Grover reviewed all the content the company had been using in its webinars. The programs were oriented toward SciQuest’s products and services. They did not offer a strong educational component or commentary from external sources.

They created new content for two three-part webinar series to educate prospects about the role of “eprocurement.” Content was also aligned with the stages of a prospect’s buying cycle, and webinars included a third-party speaker – a customer or expert from outside the company.

The first series was a three-part introduction to the benefits of eprocurement. Topics:
- What is eprocurement?
- Supplier enablement
- Implementing eprocurement with your existing systems

The second series presented three advanced-eprocurement topics:
- How to bring more spending into an eprocurement system to achieve greater savings
- How to integrate with a third-party ERP system
- Advanced analytics

With the two series identified, Grover developed a webinar campaign plan that spelled out details for the sales and marketing teams, including:
o Objectives
o Target audience
o Key messages
o Speakers
o Presentation schedule
o Marketing plan

-> Step #2. Revamp webinar schedule

Grover altered the webinar schedule after finalizing the new content and strategy.

- Her team staggered the series over eight to 10 weeks, running individual programs roughly every other week. (Weekly events had not been a significant draw.)

- Webinar starting time was changed from 2 p.m. to 11 a.m. to attract prospects in Europe while also reaching West Coast attendees first thing in the morning.

- Webinar day became Thursday instead of Tuesday.

- No webinars were scheduled for July and August, when attendance was typically lowest.

“That was tough to sell,” says Grover. “[The sales team] wanted that fodder – they wanted to talk about those upcoming webinars with their prospects.”

Grover pointed out that the company holds monthly sales demonstrations. Reps could refer to the demos during the summer when making outbound sales calls.

-> Step #3. Clean up the marketing database

Grover’s team cleaned up their in-house marketing database. It included current leads and customers, as well as prospects who hadn’t yet engaged with their marketing materials.

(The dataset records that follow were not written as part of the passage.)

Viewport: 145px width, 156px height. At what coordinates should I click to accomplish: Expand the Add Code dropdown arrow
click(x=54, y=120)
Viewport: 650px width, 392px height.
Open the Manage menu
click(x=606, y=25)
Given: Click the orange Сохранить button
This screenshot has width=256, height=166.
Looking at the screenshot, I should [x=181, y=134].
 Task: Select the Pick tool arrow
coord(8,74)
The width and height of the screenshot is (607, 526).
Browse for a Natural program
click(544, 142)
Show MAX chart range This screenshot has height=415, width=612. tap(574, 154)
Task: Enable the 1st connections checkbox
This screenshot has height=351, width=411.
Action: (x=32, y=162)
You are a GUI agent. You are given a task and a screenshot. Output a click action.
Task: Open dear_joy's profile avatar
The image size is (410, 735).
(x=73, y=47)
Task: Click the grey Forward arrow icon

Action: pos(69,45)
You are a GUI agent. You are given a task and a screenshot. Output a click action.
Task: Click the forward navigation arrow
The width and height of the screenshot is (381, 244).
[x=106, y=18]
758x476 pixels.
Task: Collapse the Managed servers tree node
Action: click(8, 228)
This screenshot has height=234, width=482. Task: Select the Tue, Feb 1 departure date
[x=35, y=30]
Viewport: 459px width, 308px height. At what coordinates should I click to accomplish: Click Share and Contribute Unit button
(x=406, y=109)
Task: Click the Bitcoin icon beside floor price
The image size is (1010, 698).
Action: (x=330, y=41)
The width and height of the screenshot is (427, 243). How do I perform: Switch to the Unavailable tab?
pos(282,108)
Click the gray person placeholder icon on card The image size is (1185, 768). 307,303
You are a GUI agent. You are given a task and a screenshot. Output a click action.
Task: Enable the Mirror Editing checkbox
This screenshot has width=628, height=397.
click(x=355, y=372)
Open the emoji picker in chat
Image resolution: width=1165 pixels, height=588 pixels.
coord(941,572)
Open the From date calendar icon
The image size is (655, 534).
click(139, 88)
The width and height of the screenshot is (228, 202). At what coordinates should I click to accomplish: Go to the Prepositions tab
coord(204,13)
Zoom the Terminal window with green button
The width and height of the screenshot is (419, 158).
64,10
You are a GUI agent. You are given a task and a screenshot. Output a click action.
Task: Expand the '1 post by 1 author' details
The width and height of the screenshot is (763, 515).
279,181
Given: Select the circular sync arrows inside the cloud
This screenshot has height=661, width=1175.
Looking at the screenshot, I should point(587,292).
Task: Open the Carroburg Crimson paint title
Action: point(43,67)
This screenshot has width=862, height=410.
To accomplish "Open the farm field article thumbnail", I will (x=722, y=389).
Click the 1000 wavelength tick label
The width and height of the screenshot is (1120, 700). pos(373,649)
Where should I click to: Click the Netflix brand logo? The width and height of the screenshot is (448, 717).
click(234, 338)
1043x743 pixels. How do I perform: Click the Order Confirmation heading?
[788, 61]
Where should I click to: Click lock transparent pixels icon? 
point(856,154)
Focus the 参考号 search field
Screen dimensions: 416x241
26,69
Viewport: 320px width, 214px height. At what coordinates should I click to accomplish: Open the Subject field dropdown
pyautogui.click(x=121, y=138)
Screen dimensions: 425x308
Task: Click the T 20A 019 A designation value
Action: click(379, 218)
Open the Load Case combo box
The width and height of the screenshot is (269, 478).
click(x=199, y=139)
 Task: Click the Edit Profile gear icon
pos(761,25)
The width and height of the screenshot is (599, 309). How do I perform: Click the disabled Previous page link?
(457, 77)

The former system flagged every customer according to their industry, such as health care, life sciences and higher education. But her team discovered significant inconsistency in the way individual contact’s job descriptions were recorded.

Grover began standardizing the way contacts were identified. A dozen standard job description categories were created, such as:
o President
o Vice President
o Chancellor for higher education
o Director
o Manager
o Administrator
o Researcher

Grover hired a summer intern to manually examine each contact and assign them to one of the 12 standard categories.

-> Step #4. Adopt new email marketing plan

The team created a new email marketing campaign with three primary parts: invitations with more information, segmented mailing lists, promotional tactics.

o Invitations
New invitations described exactly what prospects could expect from each webinar. Previous weekly email blasts did not provide enough information about the value of the events to attendees.

Key components of the new invitations included:
- Webinar title, such as “Eprocurement ABCs: Automate, Benchmark, Comply.”
- Date and time of the webinar at the top of the page.
- Description of the expert speaker.
- List of three to five bullet points outlining the major benefits for attendees
- Two calls-to-action, at the top and bottom of the email message, with hotlinks to a registration page.

o Segmented lists
Invitations for the basic series were sent to all leads and prospects within key target industries. Previously, the team had focused only on higher-level prospects, which limited the potential audience.

“We were segmenting so discreetly we were missing people.”

For the advanced webinar series, they segmented by industry and included existing customers as a way to up-sell for additional services and software modules.

o Promotional tactics
The team used a three-email strategy to promote each webinar. The three emails:

- First email invitation went out one week before the webinar.

- Reminder email sent out two days before the event.
It featured an eye-catching “Reminder” graphic and a link to the registration page at the top of the message. The body copy reiterated the session description and expert speaker.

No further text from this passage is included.